Bitcoin, il Picco dell’Hashrate Esiste?

Di FunnyKing , il - 33 commenti

Quello che vedete nel grafico è l’hashrate complessivo di bitcoin a cui per la verità va aggiunto quello assorbito da bitcoin cash se parliamo in termini complessivi. L’Hashrate è una misura della potenza complessiva di calcolo che l’insieme dei minatori esprime per risolvere un problema matematico iterativo (hashcash per bitcoin).

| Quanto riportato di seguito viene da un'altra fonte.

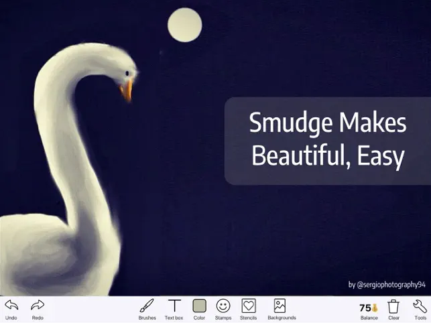
Task: Click the @sergiophotography94 artist credit
Action: [387, 285]
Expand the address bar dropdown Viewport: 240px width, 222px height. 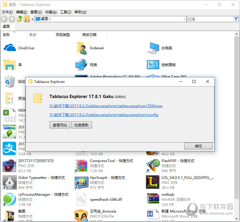click(x=184, y=19)
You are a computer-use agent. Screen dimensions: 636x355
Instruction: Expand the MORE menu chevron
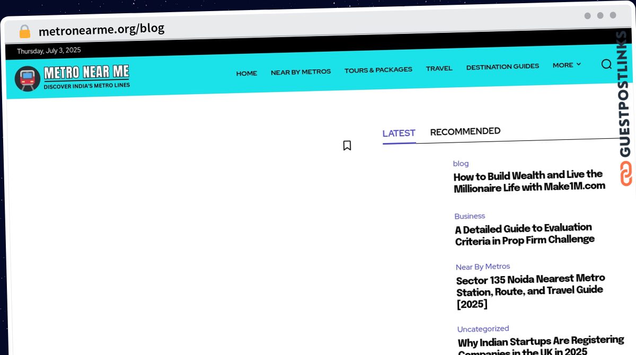coord(578,64)

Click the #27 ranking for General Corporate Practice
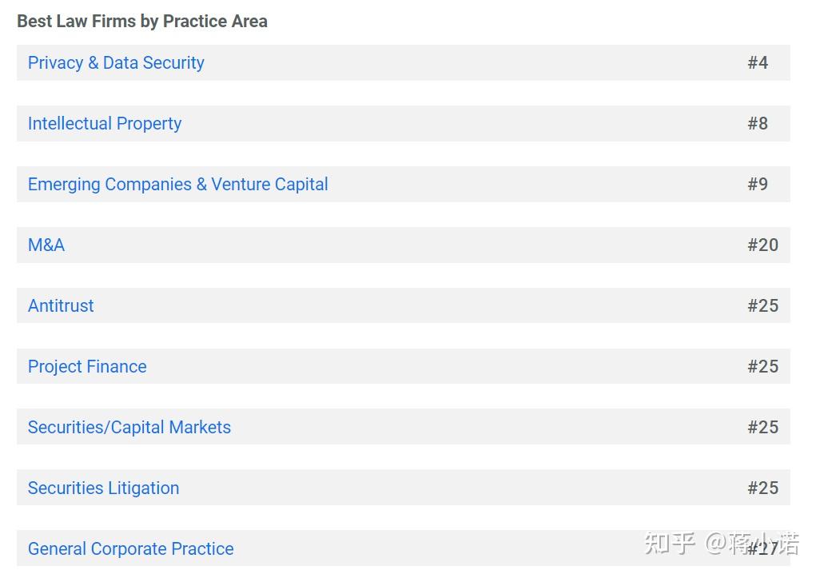coord(762,549)
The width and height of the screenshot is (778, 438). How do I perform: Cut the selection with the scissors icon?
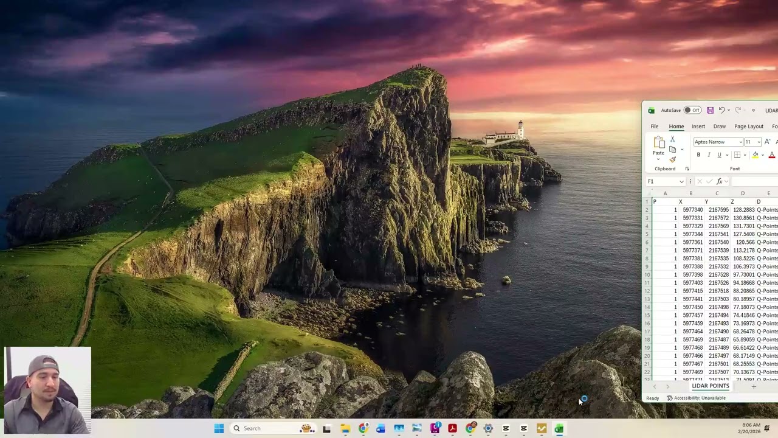[672, 140]
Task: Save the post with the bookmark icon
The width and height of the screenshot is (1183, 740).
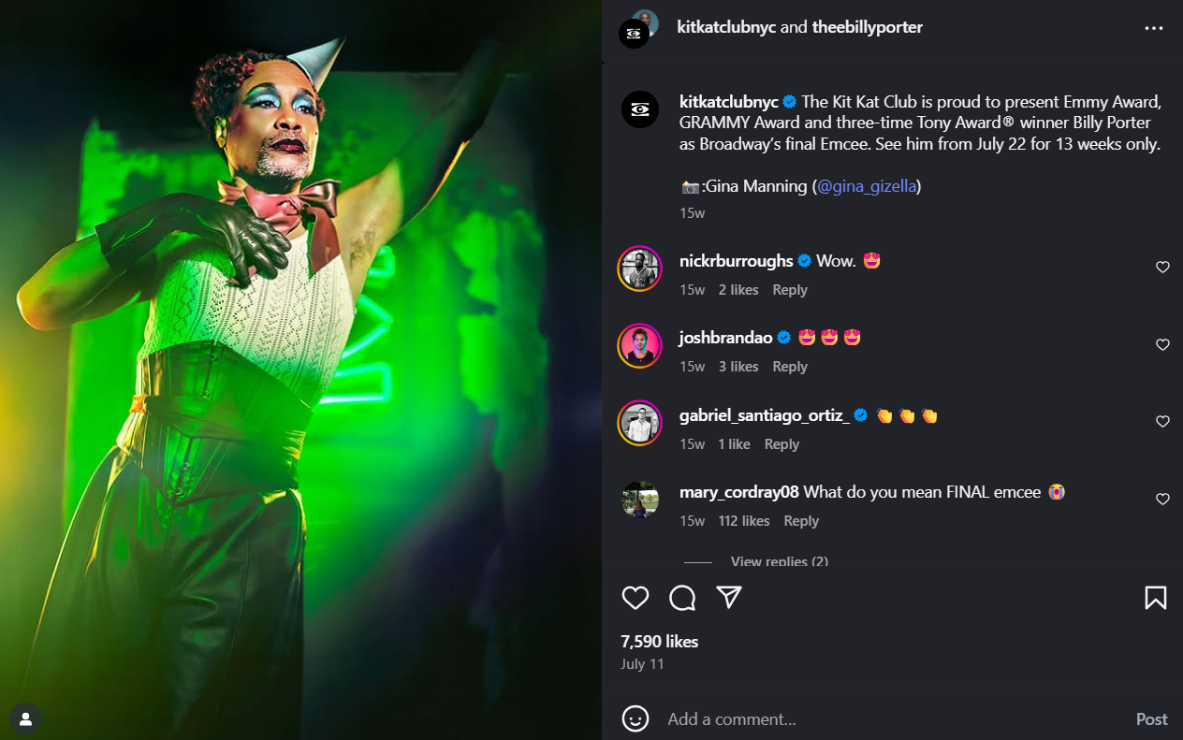Action: point(1156,598)
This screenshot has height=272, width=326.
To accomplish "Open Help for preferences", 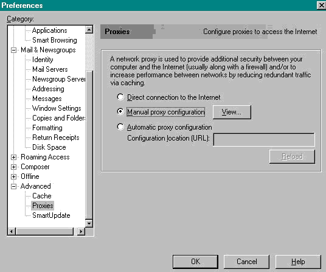I will (298, 262).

I miner per aggiungere hashrate competendo l’uno con l’altro possono:

  • aggiungere nuovi apparati di mining
  • aggiornare apparati di mining con unità più efficenti

In generale però c’è una relazione diretta fra l’hasrate raggiunto da bitcoin o meglio dalla blockchain sha256 su cui girano bitcoin e bitcoin cash e l’energia elettrica consumata.

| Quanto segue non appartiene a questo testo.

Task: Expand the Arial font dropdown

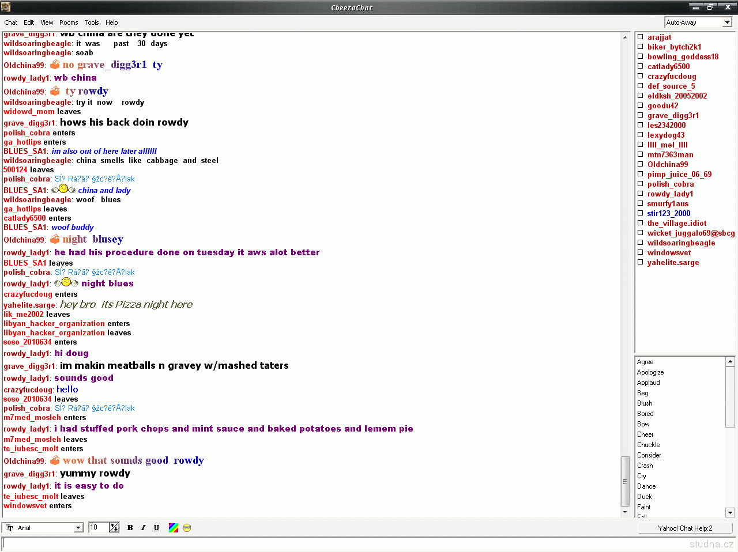Action: [x=78, y=528]
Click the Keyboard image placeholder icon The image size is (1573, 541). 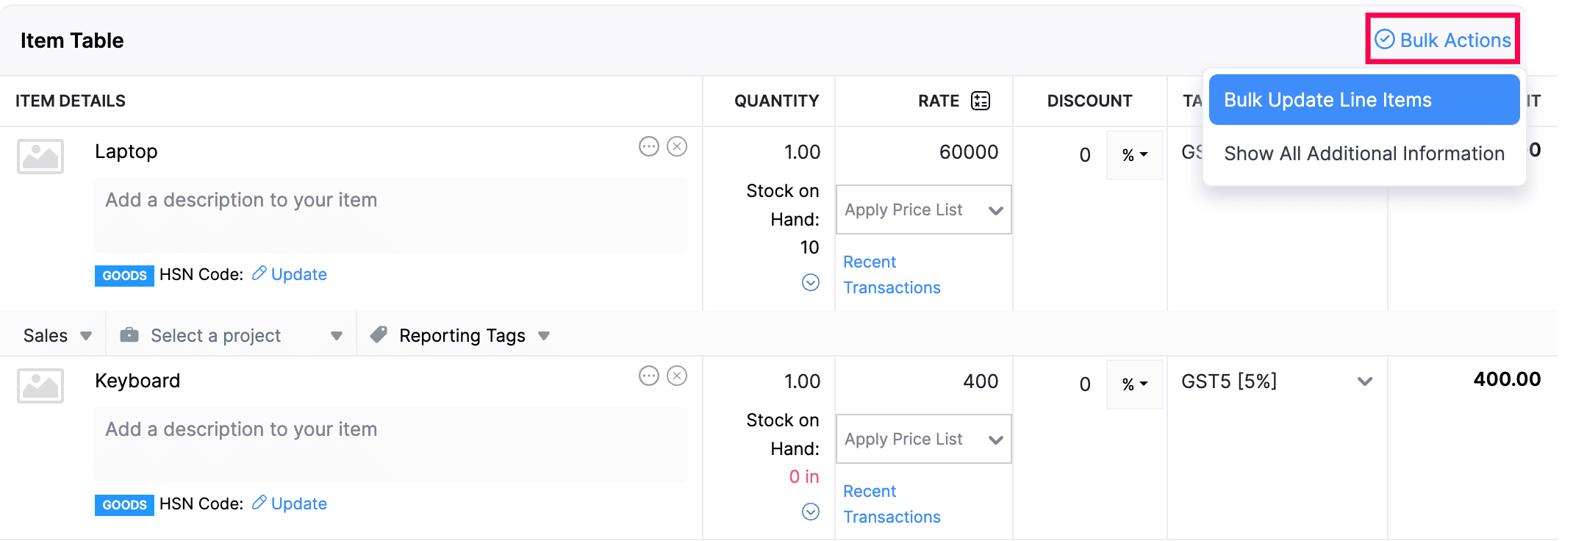pos(40,386)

Si stima che oggi bitcoin consumi circa 37 TWh all’anno, ovvero poco più della Bulgaria e poco meno Qatar

 

Una quantità notevole ma presa solitamente da situazioni in cui esiste un eccesso di produzione, ovvero da quei sistemi di produzione che non possono essere spenti e che durante certi momenti della giornata manderebbero l’energia prodotta in eccesso a scaldare delle enormi serpentine per la dissipazione.

Ora però facciamo due conti.

Esattamente un anno fa bitcoin esprimeva circa 2.44 ExaHash oggi siamo a 14.33 ExaHash (bitcoin) + 1.82 ExaHash (bitcoin cash) = 16.15 ExaHash

In un anno l’HashRate della blockchain di bitcoin (btc+bch) è cresciuto di 13.71 ExaHash, ovvero di 5.61 volte

Anche facendo l’ipotesi molto (ma molto) ottimistica che la metà di questo incremento sia dovuto ad una maggiore efficenza energetica dei sistemi di mining, siamo comunque ad una crescita di 2.31 volte in un anno.

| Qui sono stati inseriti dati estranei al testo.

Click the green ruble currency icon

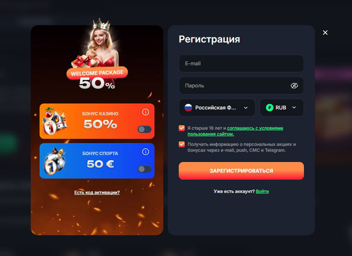coord(269,108)
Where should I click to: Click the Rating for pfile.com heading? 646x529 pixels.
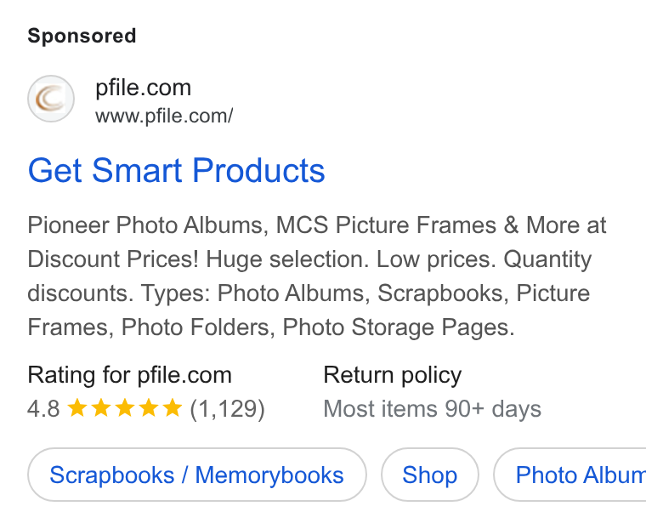pyautogui.click(x=130, y=375)
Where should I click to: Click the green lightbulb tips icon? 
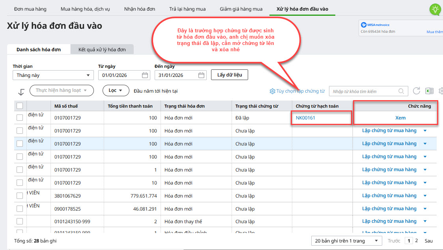(435, 9)
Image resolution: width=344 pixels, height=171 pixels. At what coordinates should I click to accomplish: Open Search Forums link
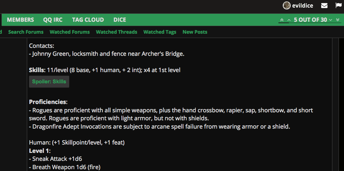pos(26,32)
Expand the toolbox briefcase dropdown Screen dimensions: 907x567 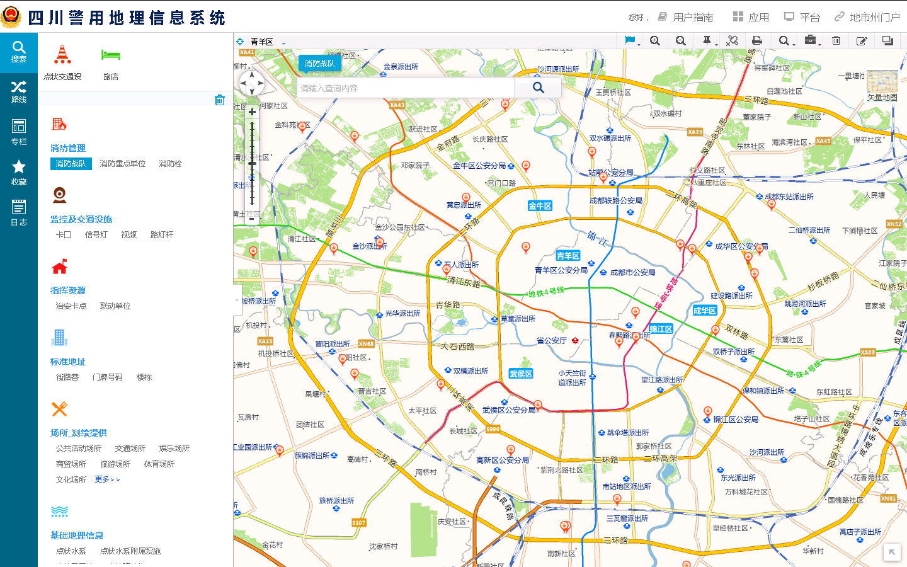coord(811,41)
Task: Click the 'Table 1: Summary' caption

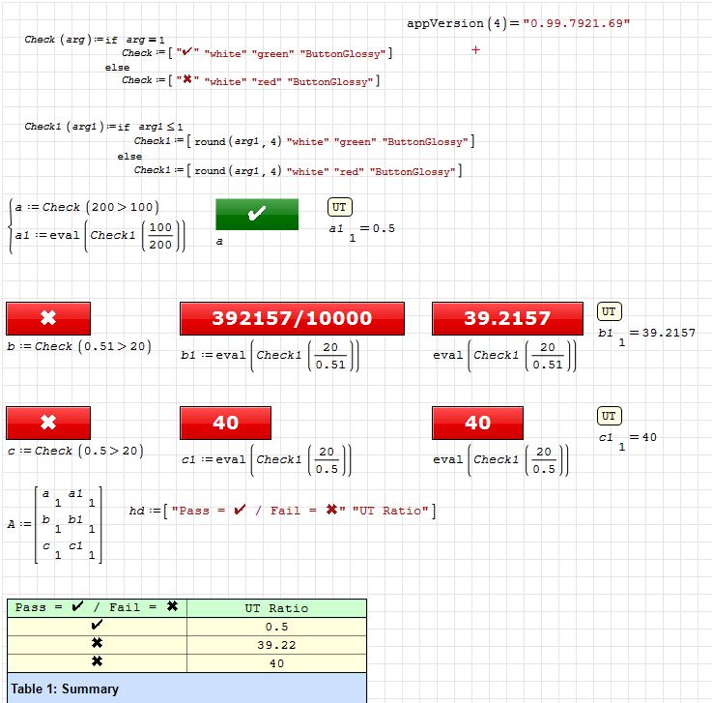Action: (66, 688)
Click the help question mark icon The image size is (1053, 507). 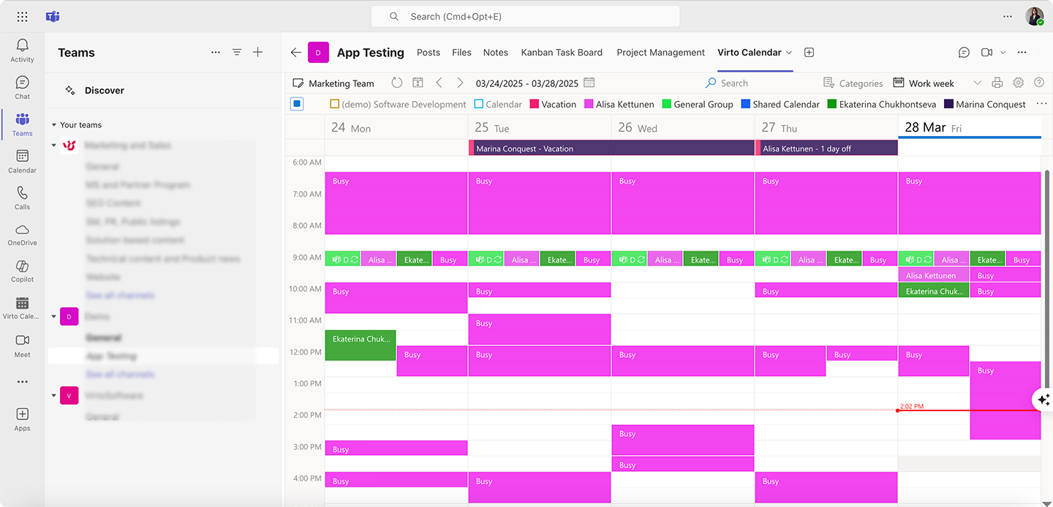tap(1039, 83)
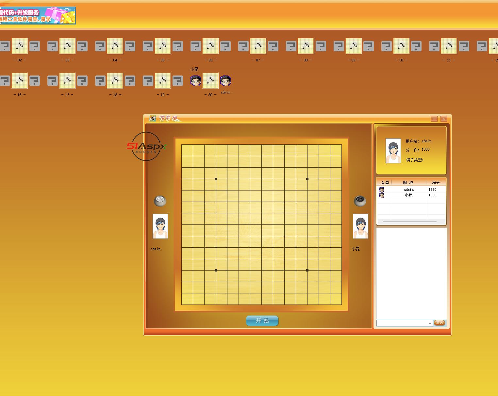Screen dimensions: 498x396
Task: Open the chat message dropdown arrow
Action: click(x=430, y=323)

La domanda è : può ancora continuare?

Ovvero anche se il prezzo di bitcoin + bitcoin cash (più tutto il resto che verrà messo su quella blockchain) dovesse salire adeguatamente da sostenere incrementi negli investimenti e nei costi per il mining come quest’anno, sarà ancora possibile aumentare di circa 3-5 volte  il consumo di energia elettrica senza andare a scontrarsi con le esigenze di famiglie e industrie.

Forse si, ma poi, l’anno dopo?

Si potrà continuare a questo ritmo?

Diciamo che ad un certo punto i miners dovranno cominciare a pagare l’energia marginale per l’incremento dell’hashing power ad un prezzo che è un multiplo di quello di oggi, dunque la sicurezza intrinseca della rete rimarrà intatta. Alla fine la sicurezza è data dal costo economico complessivo di un attacco, non dal consumo di energia in se. A costi crescenti dell’energia si ottiene la stessa sicurezza consumandone meno.

Un problema però potrebbe nascere con l’impatto e la concorrenza di bitcoin (e altre criptovalute) per accaparrarsi energia rispetto ad altre industrie, in questo caso la pressione politica per vietare o limitare l’attività di mining ( o le criptovalute in se ) potrebbe crescere ad un livello molto pericoloso.

La Proof of Work in generale e in particolare quella più sbilanciata nell’investimento in energia elettrica a mio parere non è adatta a sostenere una rete di blockchain globali ad altissimo valore, una soluzione energeticamente più efficiente prima o dopo sarà obbligatoria.